30-year-old Yogev and 22-year-old Noa Ben-Yehuda are a married couple living in Ashdod. The couple volunteer as United Hatzalah EMTs in the Ashdod chapter. The two have been volunteering since they met a year-and-a-half-ago, Noa volunteers as a paramedic and Yogev as an ambulance driver. The two responded to many medical emergencies on their own and together. But recently they have been saving lives in a different fashion, by taking an active part in the national campaign to vaccinate Israel’s populace as quickly as possible.
The couple has joined hundreds of other United Hatzalah volunteers and other trained medical personnel to vaccinate Israeli citizens at regional vaccination centers throughout the country. Through the first stage of Israel’s vaccination drive, the couple vaccinated hundreds of elderly patients and other at-risk citizens as well as their fellow first responders. Now, during the second wave of the vaccine drive, Yogev and Noa are vaccinating teachers and those over the age of 50 in the Ashdod area. The couple works in unison and can often be seen vaccinating people side-by-side.
When a frightened patient arrives at the vaccination center, Noa and Yogev work together to reassure the patient and enable them to have the easiest and most efficient experience they can have.
“Many patients have asked me how I work so well together with my husband?” said Noa. “I simply explain to them that my husband and I have been volunteering for so long, that it has become a part of us, and who we are both as individuals and as a couple. I tell them that I couldn’t have asked for a better partner.”
Working side by side from 8 a.m. until the late evening hours, Noa and Yogev have vaccinated over one thousand people each. One recent night, after returning from a shift in the vaccination center, the couple received a call from United Hatzalah’s Dispatch and Command Center alerting them to an emergency taking place nearby. Despite just arriving at home, they got back in the car and raced to the scene with their medical kits.
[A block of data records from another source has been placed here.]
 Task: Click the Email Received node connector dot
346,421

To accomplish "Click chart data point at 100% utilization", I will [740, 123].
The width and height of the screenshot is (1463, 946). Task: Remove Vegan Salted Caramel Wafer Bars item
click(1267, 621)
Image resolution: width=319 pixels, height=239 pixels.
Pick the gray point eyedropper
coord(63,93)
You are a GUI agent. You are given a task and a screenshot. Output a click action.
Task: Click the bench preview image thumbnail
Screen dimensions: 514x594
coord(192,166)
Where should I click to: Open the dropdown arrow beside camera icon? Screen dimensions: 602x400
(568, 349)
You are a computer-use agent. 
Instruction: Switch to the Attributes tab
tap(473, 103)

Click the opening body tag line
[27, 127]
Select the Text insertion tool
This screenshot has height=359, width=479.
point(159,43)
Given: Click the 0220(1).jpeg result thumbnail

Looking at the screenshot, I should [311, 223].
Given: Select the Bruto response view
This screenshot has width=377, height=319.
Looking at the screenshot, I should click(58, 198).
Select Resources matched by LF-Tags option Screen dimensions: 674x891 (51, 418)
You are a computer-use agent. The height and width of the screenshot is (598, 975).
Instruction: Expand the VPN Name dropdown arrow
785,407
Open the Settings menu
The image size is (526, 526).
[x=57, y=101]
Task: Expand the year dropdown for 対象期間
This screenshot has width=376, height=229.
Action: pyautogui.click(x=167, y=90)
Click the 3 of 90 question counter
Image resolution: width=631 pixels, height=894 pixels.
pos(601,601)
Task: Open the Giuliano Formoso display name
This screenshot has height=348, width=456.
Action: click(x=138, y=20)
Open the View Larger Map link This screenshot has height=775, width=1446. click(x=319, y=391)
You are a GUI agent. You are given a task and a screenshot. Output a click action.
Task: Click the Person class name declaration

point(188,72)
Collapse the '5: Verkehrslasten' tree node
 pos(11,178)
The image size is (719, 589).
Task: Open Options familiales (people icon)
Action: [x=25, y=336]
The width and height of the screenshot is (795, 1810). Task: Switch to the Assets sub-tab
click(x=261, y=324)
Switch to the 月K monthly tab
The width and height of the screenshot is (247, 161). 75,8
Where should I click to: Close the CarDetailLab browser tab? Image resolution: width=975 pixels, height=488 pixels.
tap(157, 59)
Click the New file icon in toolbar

Yogev added: “For Noa and me, it is considered a break when we volunteer to vaccinate people. We are fairly young and are used to the rush of adrenaline related to a medical emergency occurring. While there is no adrenaline rush while we are vaccinating people, it is in fact a precise process, we still enjoy it just as much because we know that we are helping people and hopefully putting an end to the effects of the Coronavirus. We both have a passion for volunteering and providing any type of medical aid to people who need it. So when people ask what it is like to have a spouse who has the same passion as you, I tell them with a smile that it is the greatest feeling of all.”